Un hommage à Naomi

26 septembre 2018

Pointes tubulaires

Naomi, mon amie partie trop vite

Quelques coups de crayon à quelques mois de ce funèbre anniversaire… Comme si te dessiner pouvait apaiser, pour quelques secondes, la douleur de t’avoir perdue…

Naomi Musenga

Ton histoire rejoint celles qui nous montrent que la vie est courte et fragile.

Parfois, elle est encore plus brève que ce qu’elle aurait pu être. Parce que certaines circonstances, certaines situations ou certaines personnes, ne nous permettent pas de vivre toutes les années qui nous ont été données.

Écrire à ton sujet est très difficile. Pourtant, je ne veux pas y couper parce que j’ai envie de hurler au monde que tu méritais de vivre des centaines d’années.

Je ne veux pas débattre des conditions de ton départ soudain, je veux juste te rendre hommage.

Mon amie

Naomi, nous nous sommes rencontrées plutôt par hasard lorsque je cherchais une coiffeuse. Ensuite nous nous sommes à nouveau retrouvées car ton petit ami, le père de ta fille, est un ami à mon conjoint. Puis, nous nous sommes revues, nous avons tissé des liens et nous sommes devenues amies. Naomi, tu étais belle, déterminée. J’étais toujours impressionnée par ta capacité à ne jamais laisser tomber.

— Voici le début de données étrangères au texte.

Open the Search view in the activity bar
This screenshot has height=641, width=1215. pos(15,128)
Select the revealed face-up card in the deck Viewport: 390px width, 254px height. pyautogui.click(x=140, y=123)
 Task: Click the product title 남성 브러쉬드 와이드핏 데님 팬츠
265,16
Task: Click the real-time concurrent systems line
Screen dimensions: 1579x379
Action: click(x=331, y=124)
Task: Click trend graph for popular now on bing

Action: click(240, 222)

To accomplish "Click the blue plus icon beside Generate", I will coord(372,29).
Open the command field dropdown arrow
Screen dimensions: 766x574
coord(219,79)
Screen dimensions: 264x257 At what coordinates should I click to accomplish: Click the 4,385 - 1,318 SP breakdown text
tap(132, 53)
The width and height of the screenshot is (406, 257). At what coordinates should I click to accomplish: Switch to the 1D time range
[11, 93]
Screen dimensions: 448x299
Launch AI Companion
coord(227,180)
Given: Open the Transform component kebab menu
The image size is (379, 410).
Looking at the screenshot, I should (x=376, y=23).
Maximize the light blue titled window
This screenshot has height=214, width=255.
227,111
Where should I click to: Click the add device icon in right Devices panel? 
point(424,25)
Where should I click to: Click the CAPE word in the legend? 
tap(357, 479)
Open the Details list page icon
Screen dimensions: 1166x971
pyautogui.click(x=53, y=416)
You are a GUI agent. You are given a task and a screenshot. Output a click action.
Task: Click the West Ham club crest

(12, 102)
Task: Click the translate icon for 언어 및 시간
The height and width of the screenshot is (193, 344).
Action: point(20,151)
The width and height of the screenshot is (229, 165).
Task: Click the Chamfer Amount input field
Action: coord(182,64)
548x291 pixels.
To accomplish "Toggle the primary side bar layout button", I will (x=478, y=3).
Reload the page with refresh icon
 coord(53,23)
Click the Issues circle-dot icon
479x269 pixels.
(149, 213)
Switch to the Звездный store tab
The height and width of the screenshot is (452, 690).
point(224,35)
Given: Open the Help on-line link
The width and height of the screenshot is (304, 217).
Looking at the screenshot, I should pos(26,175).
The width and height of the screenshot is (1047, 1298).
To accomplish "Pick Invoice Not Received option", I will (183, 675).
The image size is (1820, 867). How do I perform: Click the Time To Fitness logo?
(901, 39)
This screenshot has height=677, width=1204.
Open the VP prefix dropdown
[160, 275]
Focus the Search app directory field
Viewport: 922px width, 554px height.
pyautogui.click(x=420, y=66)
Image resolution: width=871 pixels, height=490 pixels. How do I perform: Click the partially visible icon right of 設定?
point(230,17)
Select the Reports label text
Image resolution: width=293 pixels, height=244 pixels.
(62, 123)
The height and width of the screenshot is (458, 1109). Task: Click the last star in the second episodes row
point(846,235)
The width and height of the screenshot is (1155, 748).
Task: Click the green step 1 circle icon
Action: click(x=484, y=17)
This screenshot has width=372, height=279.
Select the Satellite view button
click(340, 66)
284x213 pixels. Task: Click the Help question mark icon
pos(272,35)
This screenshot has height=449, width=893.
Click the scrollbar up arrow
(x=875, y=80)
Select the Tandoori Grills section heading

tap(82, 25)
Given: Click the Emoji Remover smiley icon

Même si la vie nous a privés de ta présence, de ta combativité et de ta joie de vivre, je sais qu’une partie de toi perdure dans le coeur de ta jeune fille.

Nous n’étions, sans doute pas, les meilleures amies du monde. Nous ne connaissions pas tous les secrets de l’autre. Parce que nous n’avons eu que trop peu de temps pour tout cela. Mais nous nous aimions, sincèrement, comme des soeurs qui apprenaient à se connaitre.

Tu nous manques et nous manqueras pour le reste du temps qu’il nous reste sur cette Terre. Je suis fière et heureuse de t’avoir connue. Merci pour ces moments ensemble.
Repose en paix.

N’oubliez jamais que la vie n’est qu’une perle de cristal qui peut se briser d’un moment à l’autre. Alors, n’oubliez pas de tendre la main. N’oubliez pas de pardonner. N’oubliez pas de profiter de vos proches.
Et n’oubliez jamais de dire, sans honte, à vos amis, à votre famille, et même à vos voisins, à vos collègues, qu’ils sont importants pour vous et que vous les aimez.